■ WHAT TO WORK ON:
[1] In the flight fare data preparation write-up, which R function and package were used to load the large route data?
[2] Continue the flight fare data preparation write-up from the point where it stops.

## START SOURCE EXCERPT

Data Preparation

The kind of data that we collected from the python script was very raw and needed a lot of work. For instance, the price was a character type and not an integer. Moreover, for any model to work efficiently, certain variables need to be introduced by combining or changing the existing variables.

This section focuses on various techniques we used to clean and prepare the data.

  1. Generic Exploration & Cleaning
  2. Data Specific Methods
  3. Trend Analysis for Predicting Number of Days to wait

Generic Exploration & Cleaning

The collected data for each route looks like the one above. Because of the large number of flights in the busy routes like Delhi Bombay, the data collected over time is over a million points and hence efficiently handling such big data for faster computation is the first aim. In R the ‘fread’ function in ‘data.table’ package was used.

bomdel <- fread("bomdel.csv")

A few basic cleaning and feature engineering looking at the data. A lot of data preparation needs to be done according to the model and strategy we use, but here are the basic cleaning we did initially to understand the data better:

  • Duplicates

    There were not many, but a few repetitions in the data collected.

  • Days to departure

    Our objective is to optimize this parameter. This the difference is the departure date and the day of booking the ticket. We consider this parameter to be within 45 days.

  • Day of departure

    Intuitively we can say that flights scheduled during weekends will have a higher price compared to the flights on Wednesday or Thursday. Since including this in any of the models we use can be beneficial. We can also try to include the month or if it is a holiday time for better accuracy.

  • Duration

    Converting the duration of the flight into numeric values, so that the model can interpret it properly. Also, it will be fair enough to omit flights with a very long duration.

  • Time of departure

    Similar to day of departure, the time also seem to play an important factor. Hence we divided all the flights into three categories: Morning (6am to noon), Evening (noon to 9pm) and Night (9pm to 6am)

  • Hoppings

    The data we collected did not give very authentic information about the number of hops a journey takes. Hence, we calculated the hops using the flight ids.

  • Outliers

    We are focusing on minimizing the flight prices, hence we considered only the economy class with the following conditions:
    a) The minimum value of total fare for all days for a particular flight id is less than the mean fare of all the flights b) The duration of the journey is less than 3 times the mean duration.

Data Specific Methods

Suppose a user makes a query to buy a flight ticket 44 days in advance, then our system should be able to tell the user whether he should wait for the prices to decrease or he should buy the tickets immediately. For this we have two options:

  1. Predict the flight prices for all the days between 44 and 1 and check on which day the price is minimum.

## END SOURCE EXCERPT
## START GIVEN INFORMATION

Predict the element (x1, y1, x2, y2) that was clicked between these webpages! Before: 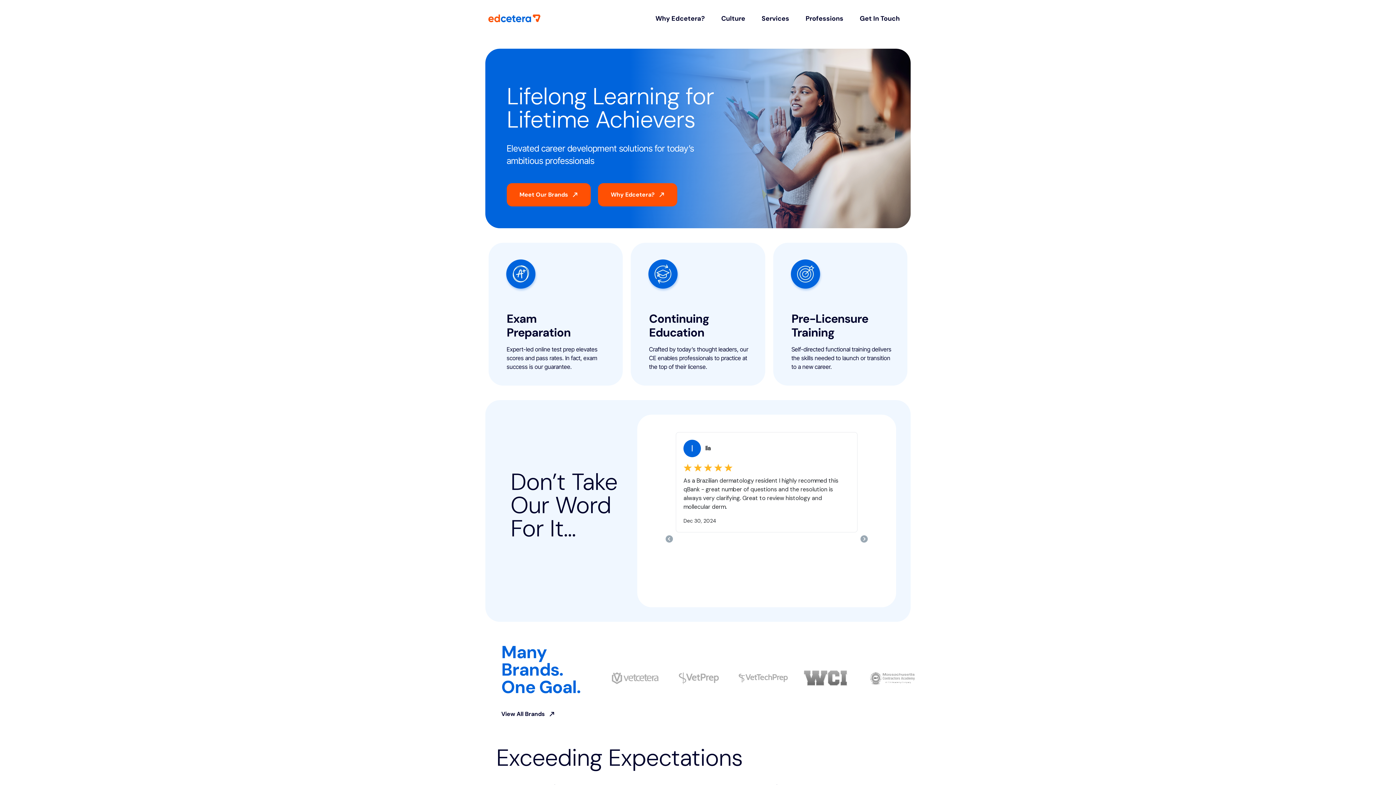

## END GIVEN INFORMATION
## START GIVEN INFORMATION

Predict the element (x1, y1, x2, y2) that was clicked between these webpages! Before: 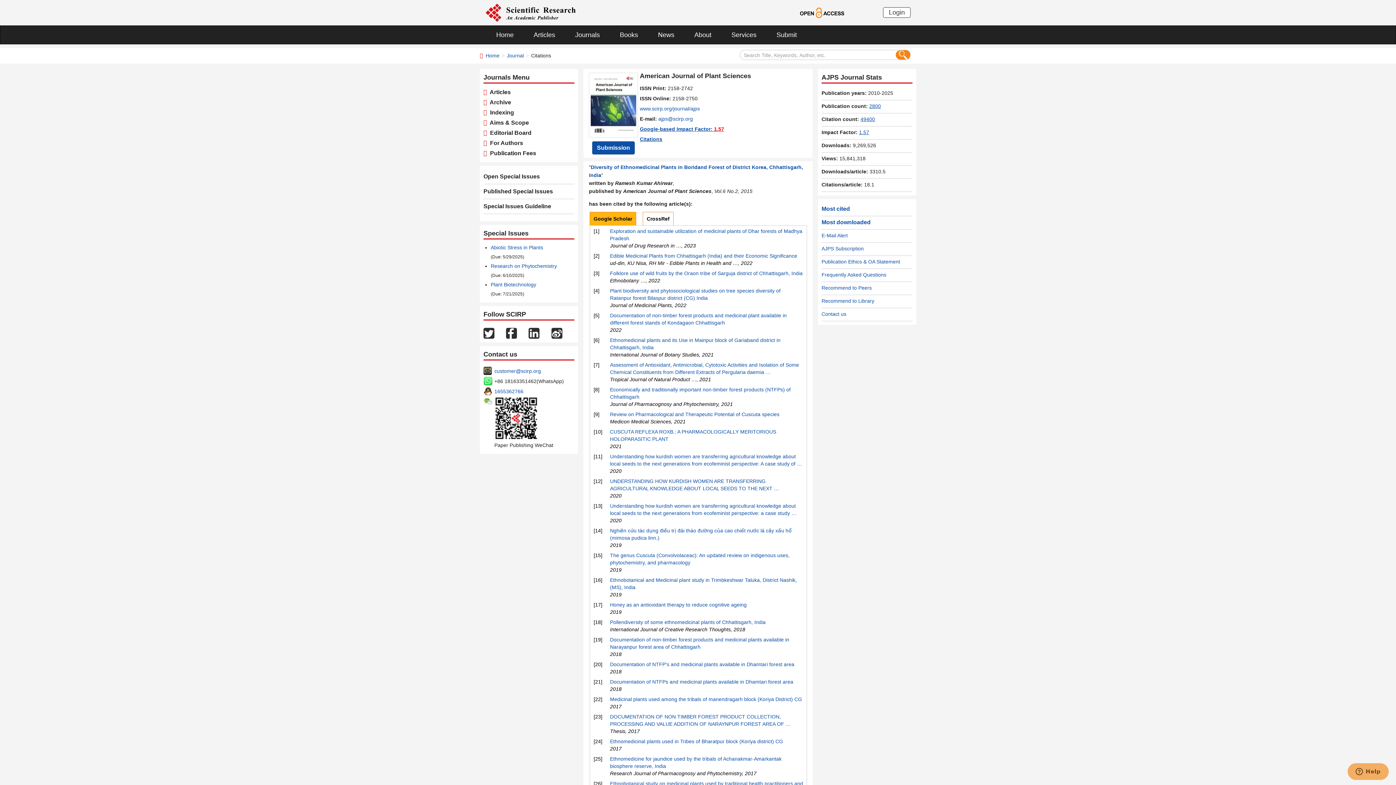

## END GIVEN INFORMATION
## START GIVEN INFORMATION

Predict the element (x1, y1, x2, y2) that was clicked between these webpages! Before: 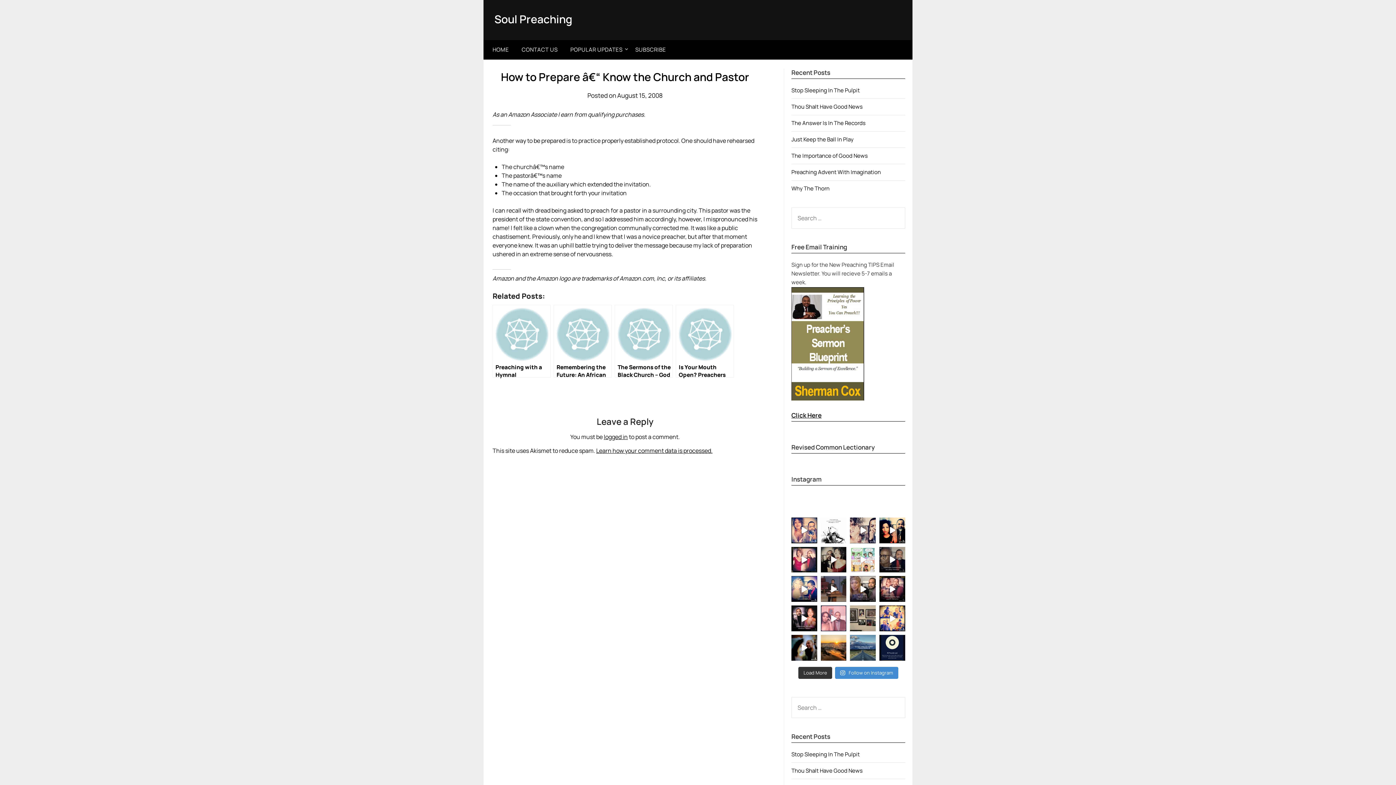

## END GIVEN INFORMATION

■ WRITTEN RESPONSES:
[1] The 'fread' function from the 'data.table' package.

[2]
  2. Classify the data we already have into, “Buy” or “Wait”. This then becomes a classification problem and we would need to predict only a binary number. However, this does not give a good insight on the number of days to wait.

For the above example, if we choose the first method we would need to make a total of 44 predictions (i.e. run a machine learning algorithm 44 times) for a single query. This also cascades the error per prediction decreasing the accuracy. Hence, the second method seems to be a better way to predict, wait or buy which is a simple binary classification problem. But, in this method, we would need to predict the days to wait using the historic trends.

For this we again have two options:

  1. We do the predictions for each flight id. The problem with this is that, if there is a change in flight id by the airline (which happens frequently) or there is an introduction or a new flight for a specific route then our analysis would fail.
  2. We group the flight ids according to the airline and the time of departure and do the analysis on each group. For this we need to combine the prices of the airlines lying in that group such that the basic trend in captured.

Moving ahead with the second option, we created the group according to the airlines and the departure time-slot created earlier (Morning, Evening, Night) and calculated the combined flight prices for each group, day of departure and depart day. Since these three are the most influencing factors which determine the flight prices. Also, we calculated the average number of flights that operated in a particular group, since competition could also play a role in determining the fare.

Combining fare for the flights in one group:

  1. Mean fare: This is the average of the fare of all the flights in a particular group corresponding to departure day and days to departure. Because of high standard deviation, taking the mean is not a very good option.
  2. Minimum fare: This does not give a very good insight of the trend, as a minimum value could occur because of some offer by an airline.
  3. First Quartile: This is a good measure as we are focusing on minimizing the fare and we do not want to consider the flights with high fares.
  4. Custom Fare: This is the fare giving more weightage to recent price trend.
    Total_customFare = w*(First Quartile for entire time period) + (1-w)*(First quartile of last x days)
    (We have considered: w = 0.7 and x = & days)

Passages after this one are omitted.